» **The task**
Your answer should be an exact copy of the lines from the one holding "Task: Click the bread icon in 베이커리에서 tag" to the end of the material below, pictures left out.

» **Material for this exercise**
————————
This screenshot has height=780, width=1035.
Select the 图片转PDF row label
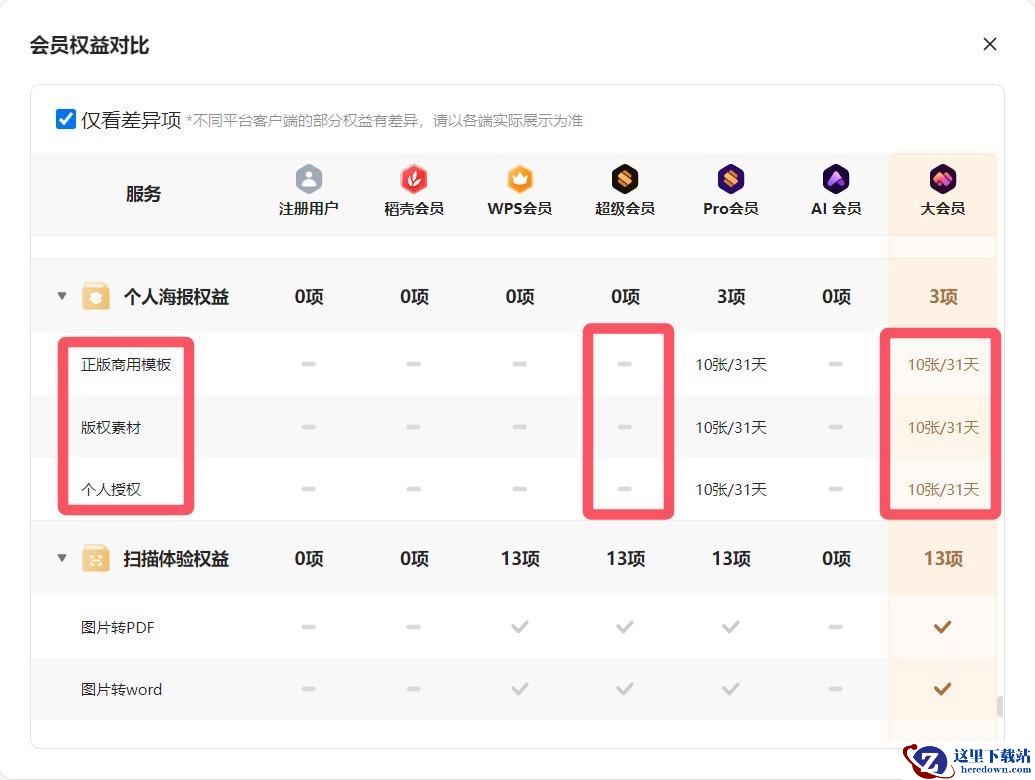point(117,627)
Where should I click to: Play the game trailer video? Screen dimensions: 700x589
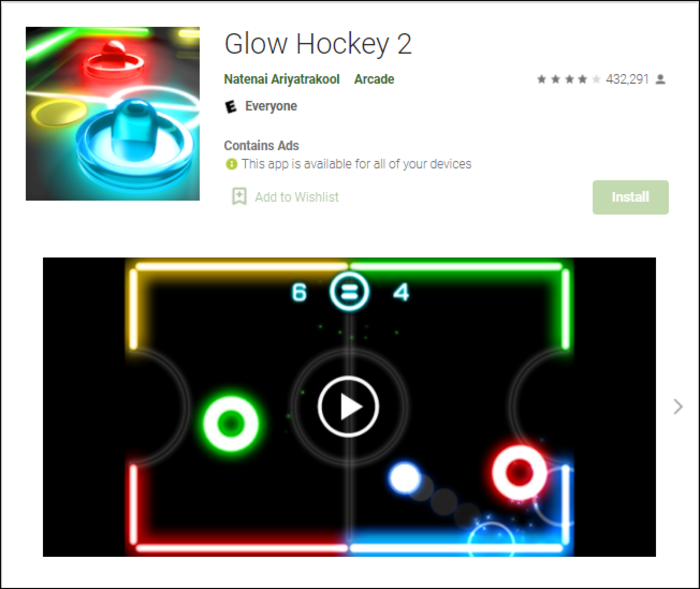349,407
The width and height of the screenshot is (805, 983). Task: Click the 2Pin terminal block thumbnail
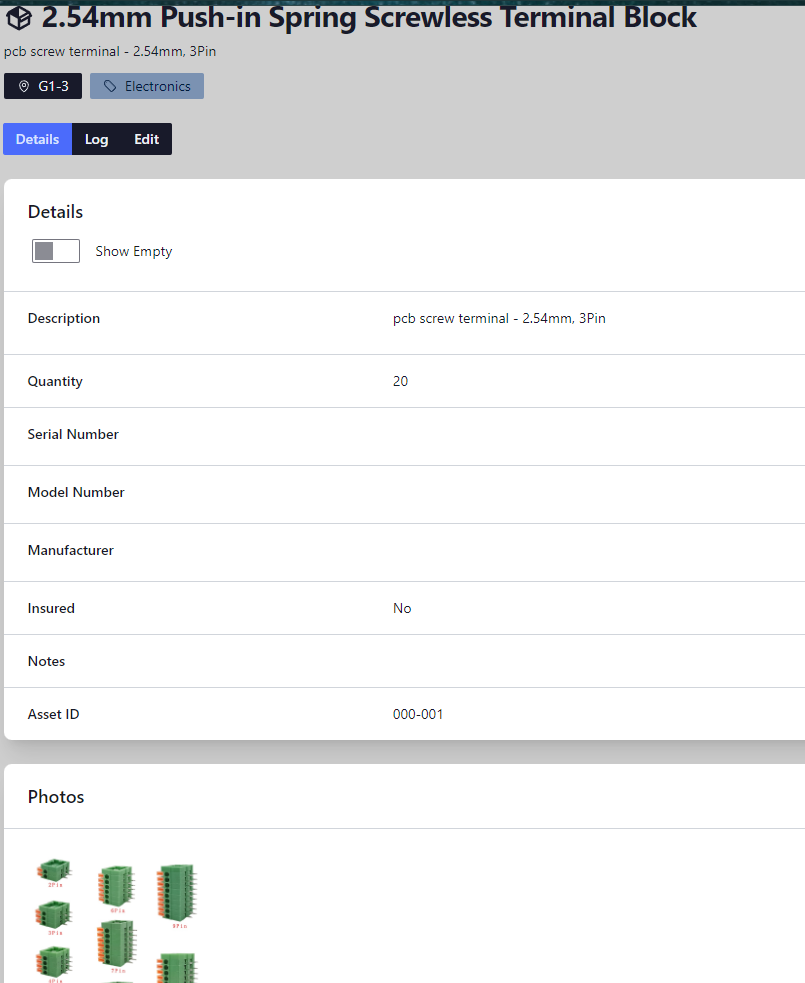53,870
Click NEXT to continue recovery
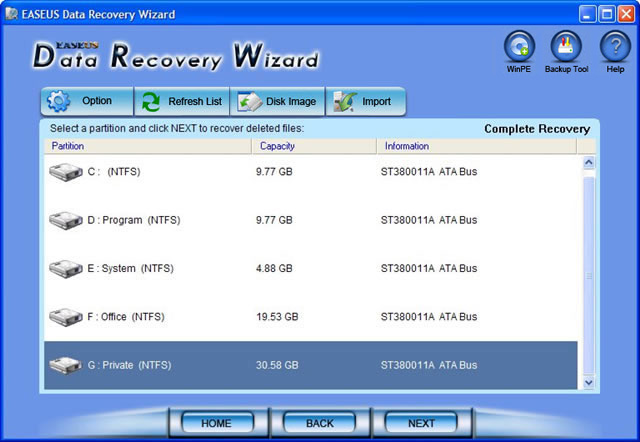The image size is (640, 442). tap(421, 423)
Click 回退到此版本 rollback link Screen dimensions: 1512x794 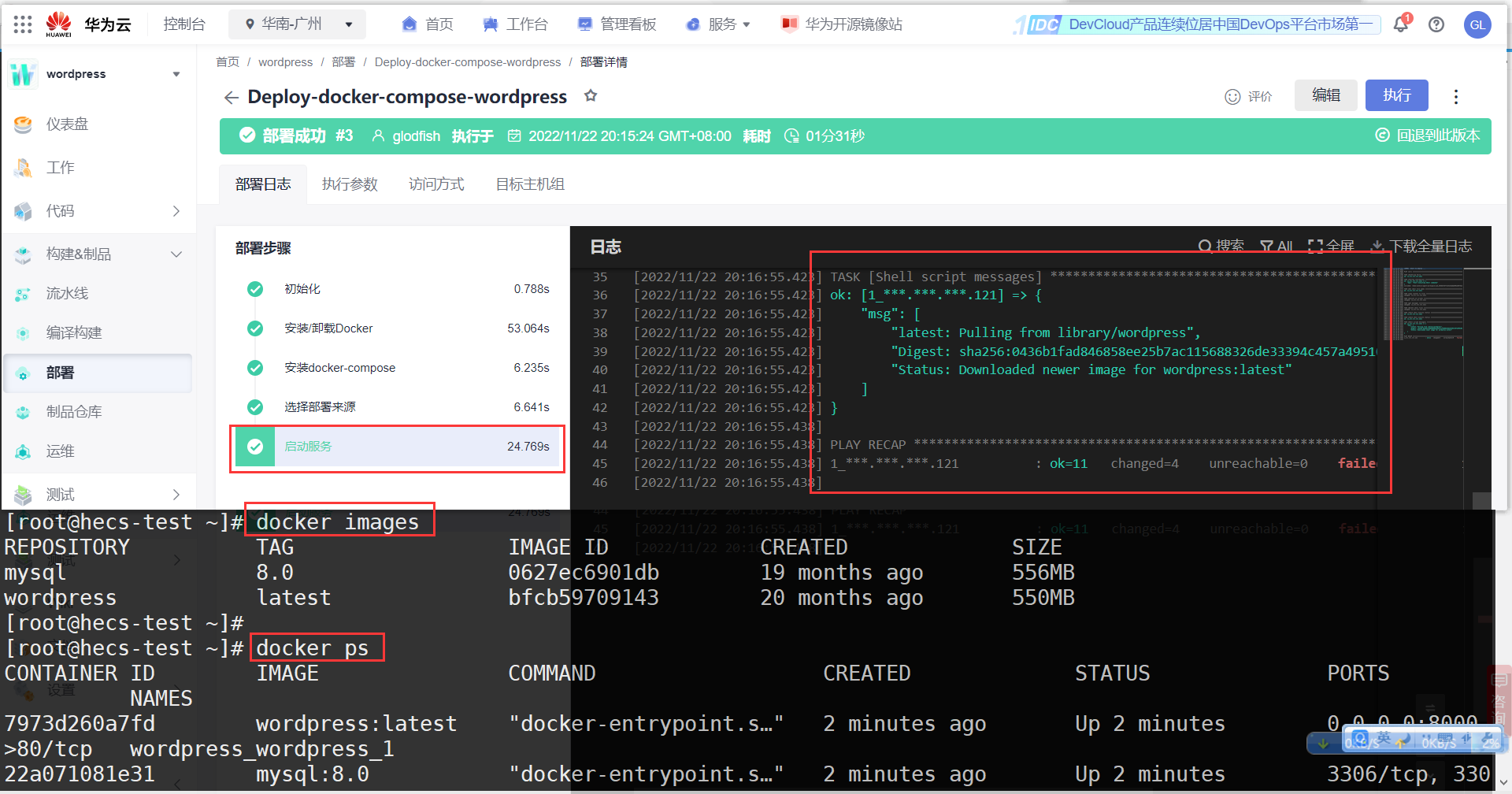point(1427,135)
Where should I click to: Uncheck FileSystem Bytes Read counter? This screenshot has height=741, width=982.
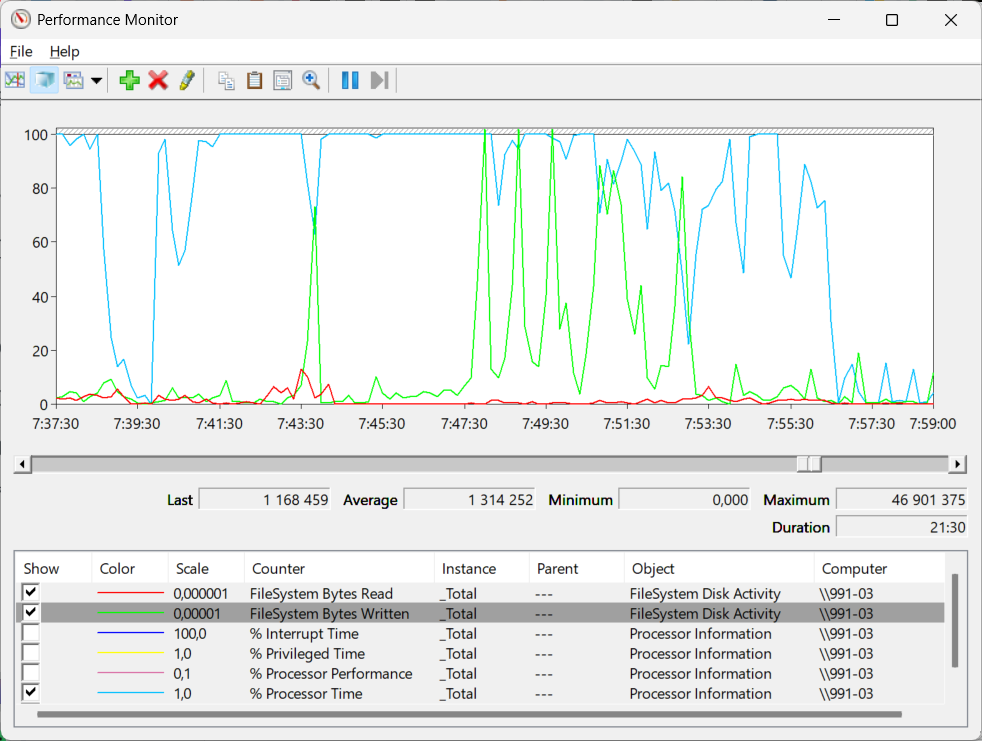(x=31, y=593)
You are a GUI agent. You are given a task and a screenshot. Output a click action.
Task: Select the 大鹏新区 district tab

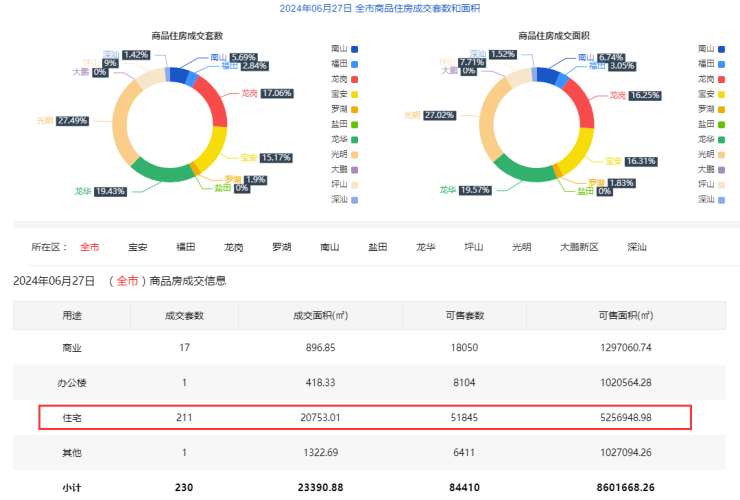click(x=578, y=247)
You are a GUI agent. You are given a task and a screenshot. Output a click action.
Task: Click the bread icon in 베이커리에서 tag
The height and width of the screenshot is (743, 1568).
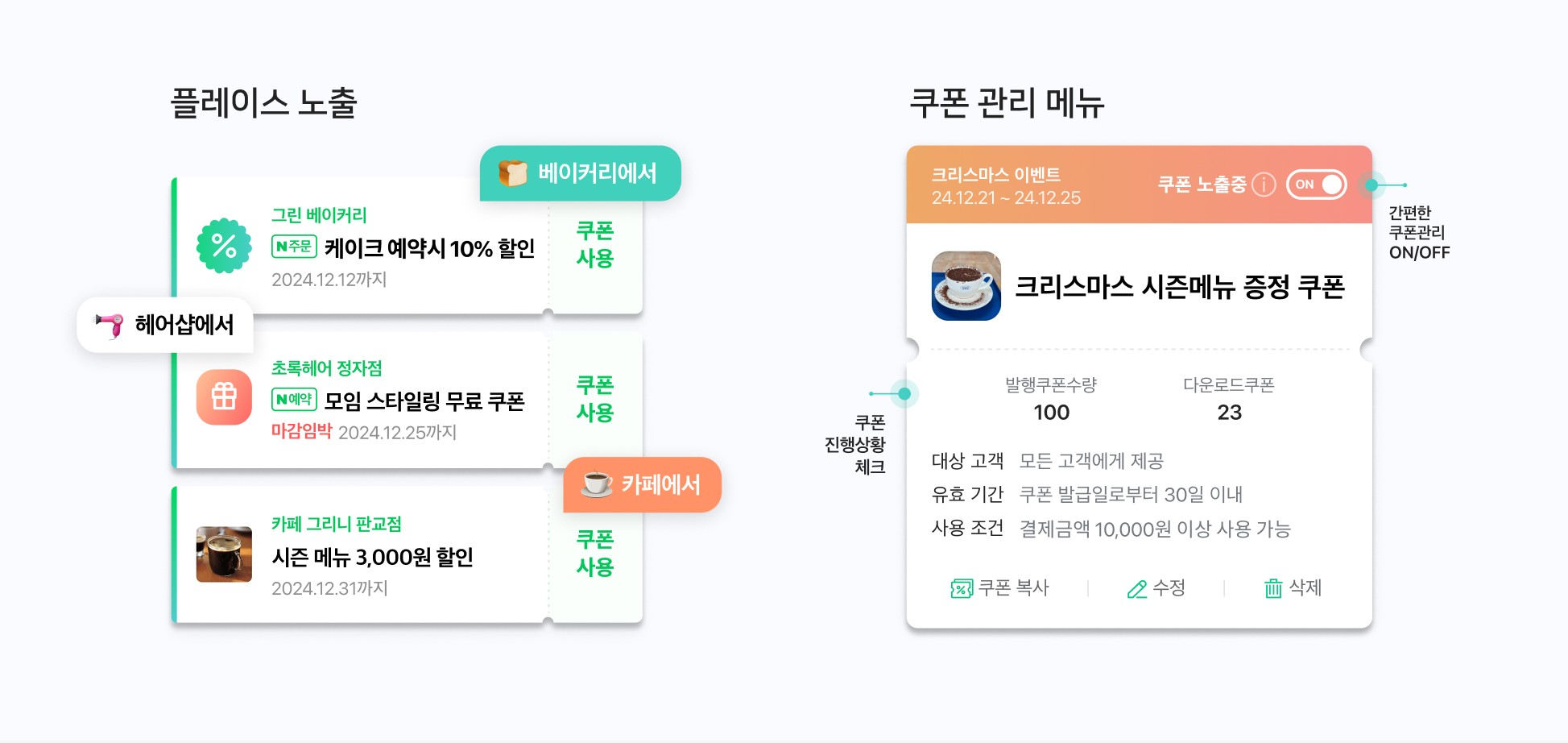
————————
» **Result for this task**
Task: Click the bread icon in 베이커리에서 tag
The height and width of the screenshot is (743, 1568).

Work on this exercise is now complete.